TEXT SEGMENT:
[BEGIN]

Disclaimer:  This is not a formal review of either The Hunger Games books or the movie.  For the record, I LOVED this movie.  It’s first rate popcorn cinema.  I’d go see it again in a heartbeat.  However, my conscience will revolt if I don’t get this off my chest:

“Our version of Big Brother, unlike Orwell’s, is the product of the free choice of both its viewers and participants. It wasn’t created by corporate monsters or the military-industrial complex to keep us in our place. If, as The Hunger Games seems to imply, reality TV is an evil opiate for the masses, we’re eagerly doping ourselves. Panem’s problem is straightforward compared with our own: sadly, the failings of our free society are our own fault, and can only be addressed on that basis.

Nonetheless, the film sticks to the comforting message that misery stems from the actions of the authorities. Its protagonists are the innocent victims of a system that they’re powerless to influence. Its target audience, the young, are invited to pride themselves on the blameless nobility of their age-group, but not expected to interrogate the realities of their world, or question their own passion for The X Factor.”

[END]

SET OF TASKS:
1) According to the Hunger Games commentary, how does the film portray its protagonists?
2) Please extend the Hunger Games commentary past its last sentence.

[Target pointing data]
[BEGIN]

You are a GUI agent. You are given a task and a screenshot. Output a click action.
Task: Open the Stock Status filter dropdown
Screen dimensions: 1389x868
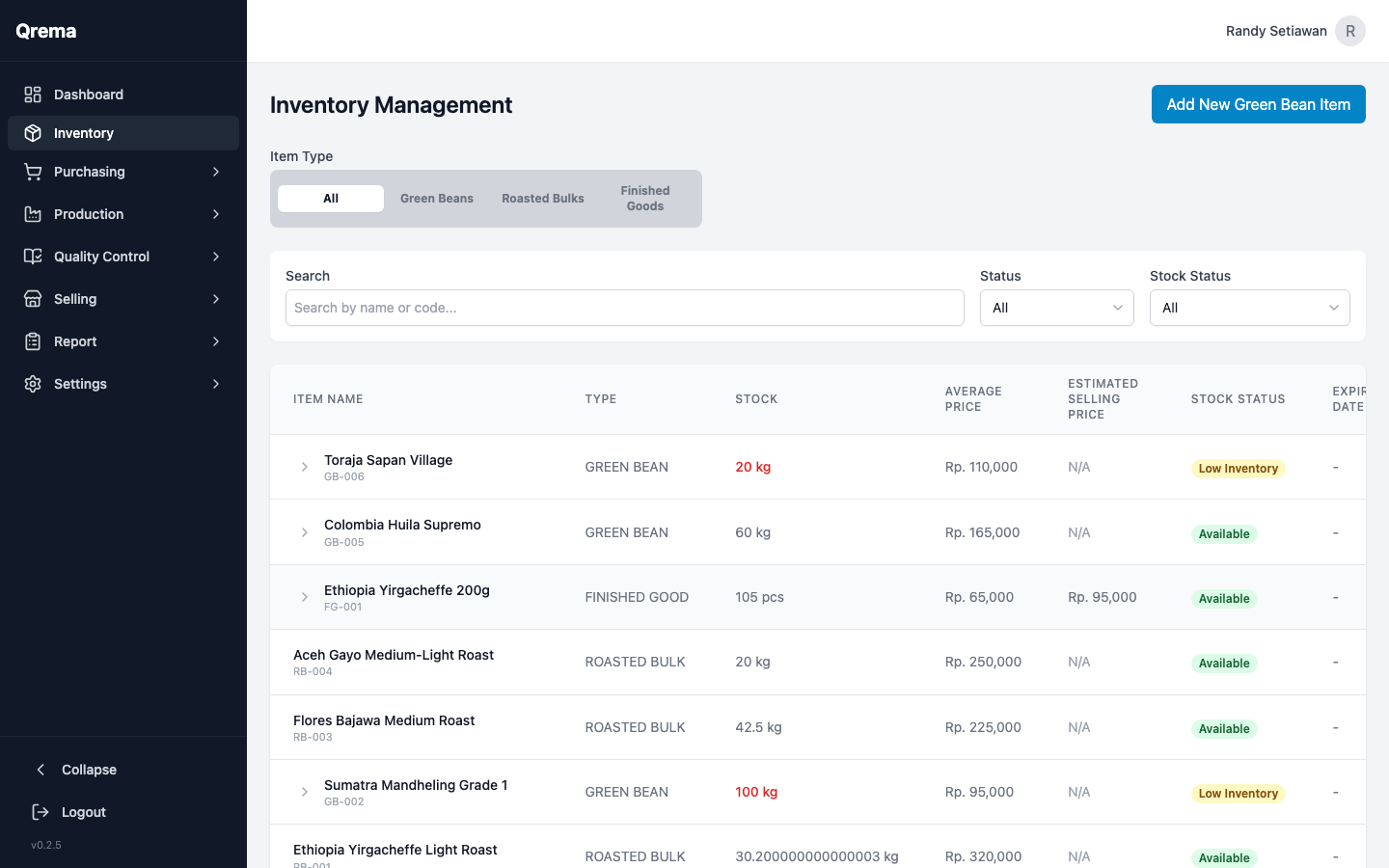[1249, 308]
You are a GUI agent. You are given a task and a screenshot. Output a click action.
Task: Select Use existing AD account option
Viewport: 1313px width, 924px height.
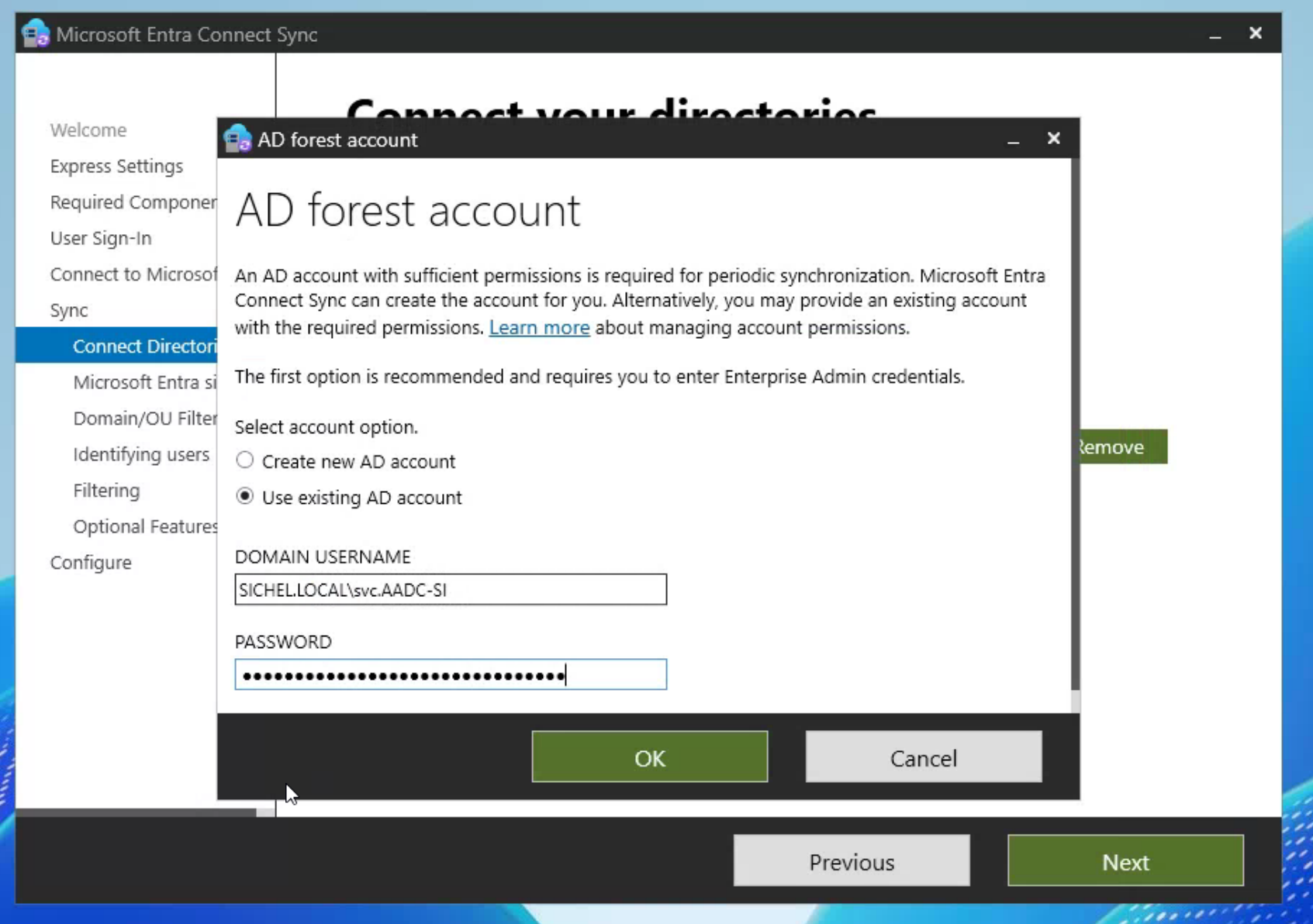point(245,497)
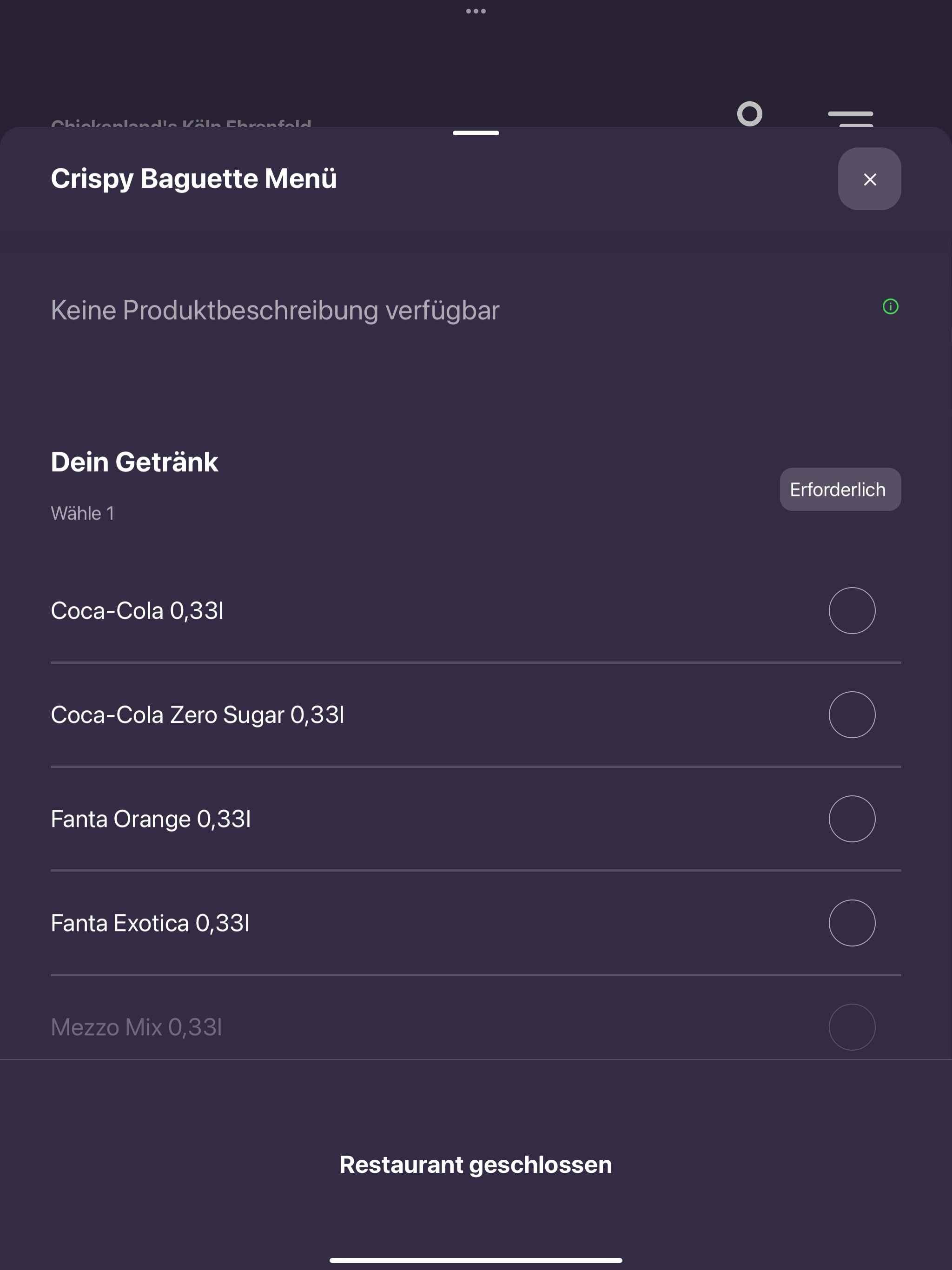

[END]

OUTPUTS IN ORDER:
1) As the innocent victims of a system that they're powerless to influence.

2)
-David Cox, from his article “The Hunger Games fails to give teenagers food for thought” in The Guardian

While I don’t entirely agree that every failing of a free society can be blamed on (all) its people, Cox is right to point out how uneasily Suzanne Collins’ simultaneous critique of vanity culture and totalitarianism sit side-by-side in her world-famous novel series.  The Hunger Games is a deft mixture of criticizing pleasure-seeking via mass media a la Brave New World spliced into an oppressive and controlling government dystopia reminiscent of 1984 and V for Vendetta.

The disappointment here is the shotgun marriage of two opposing themes to create a middling sci-fi scenario that misses the opportunity to come down convincingly on one side or another.  Seen in this light, The Hunger Games is a way to eat your cake and have it too.  It’s V for Vanity Fair.  Giving a nod to A Culture of Narcissism while spinning a, by all accounts, pedantically similar tale as countless dystopian scenarios before it.  The Hunger Games manages to dodge all the uncomfortable realities of what actually drives the voracious media-machine and the inequalities of our nation, namely, our own appetites.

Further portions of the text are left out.